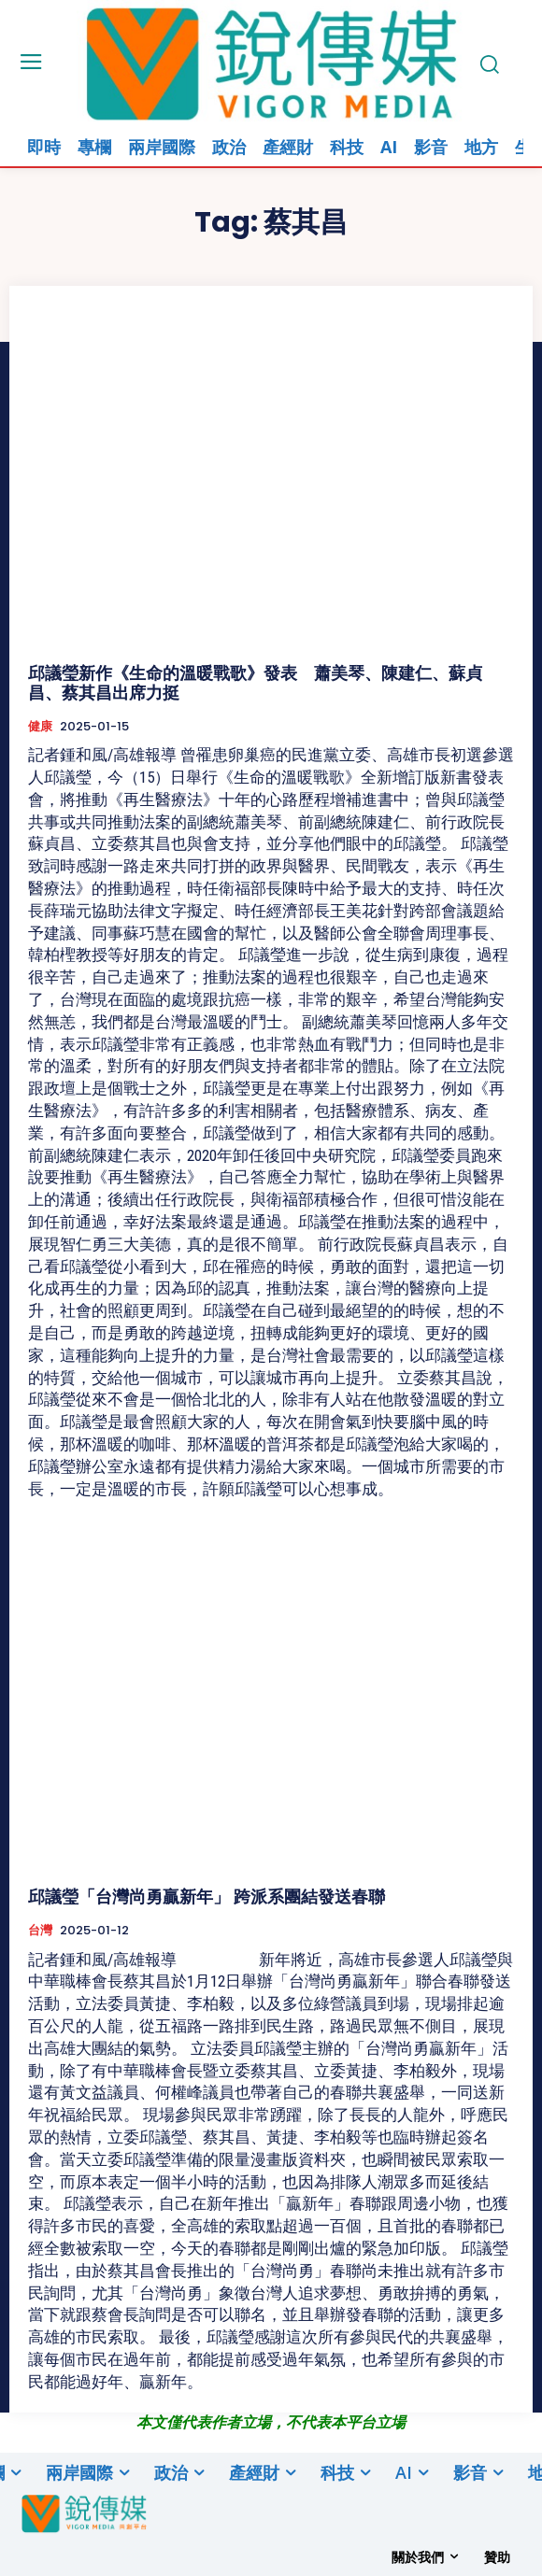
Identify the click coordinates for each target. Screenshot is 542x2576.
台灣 (40, 1930)
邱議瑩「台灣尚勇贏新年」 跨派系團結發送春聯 (206, 1896)
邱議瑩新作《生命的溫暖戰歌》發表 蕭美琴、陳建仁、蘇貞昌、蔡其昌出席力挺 (255, 683)
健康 (40, 726)
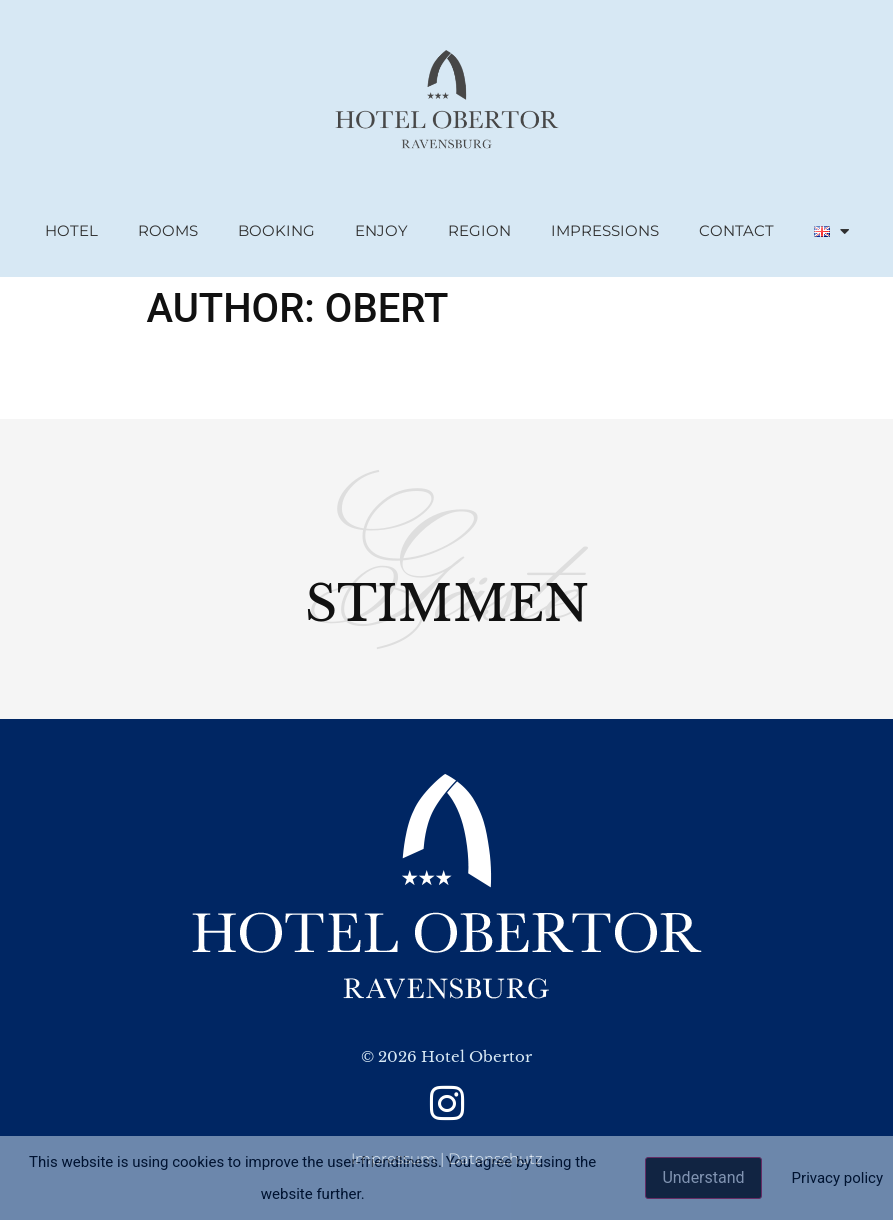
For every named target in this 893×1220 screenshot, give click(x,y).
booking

........

Reproduce each of the lines above word for word, leaving out the pictures.

» Finished task
Identify the click coordinates for each target. Screenshot is 542x2576.
台灣 (40, 1930)
邱議瑩「台灣尚勇贏新年」 跨派系團結發送春聯 (206, 1896)
邱議瑩新作《生命的溫暖戰歌》發表 蕭美琴、陳建仁、蘇貞昌、蔡其昌出席力挺 (255, 683)
健康 (40, 726)
For every named target in this 893×1220 screenshot, give click(x,y).
booking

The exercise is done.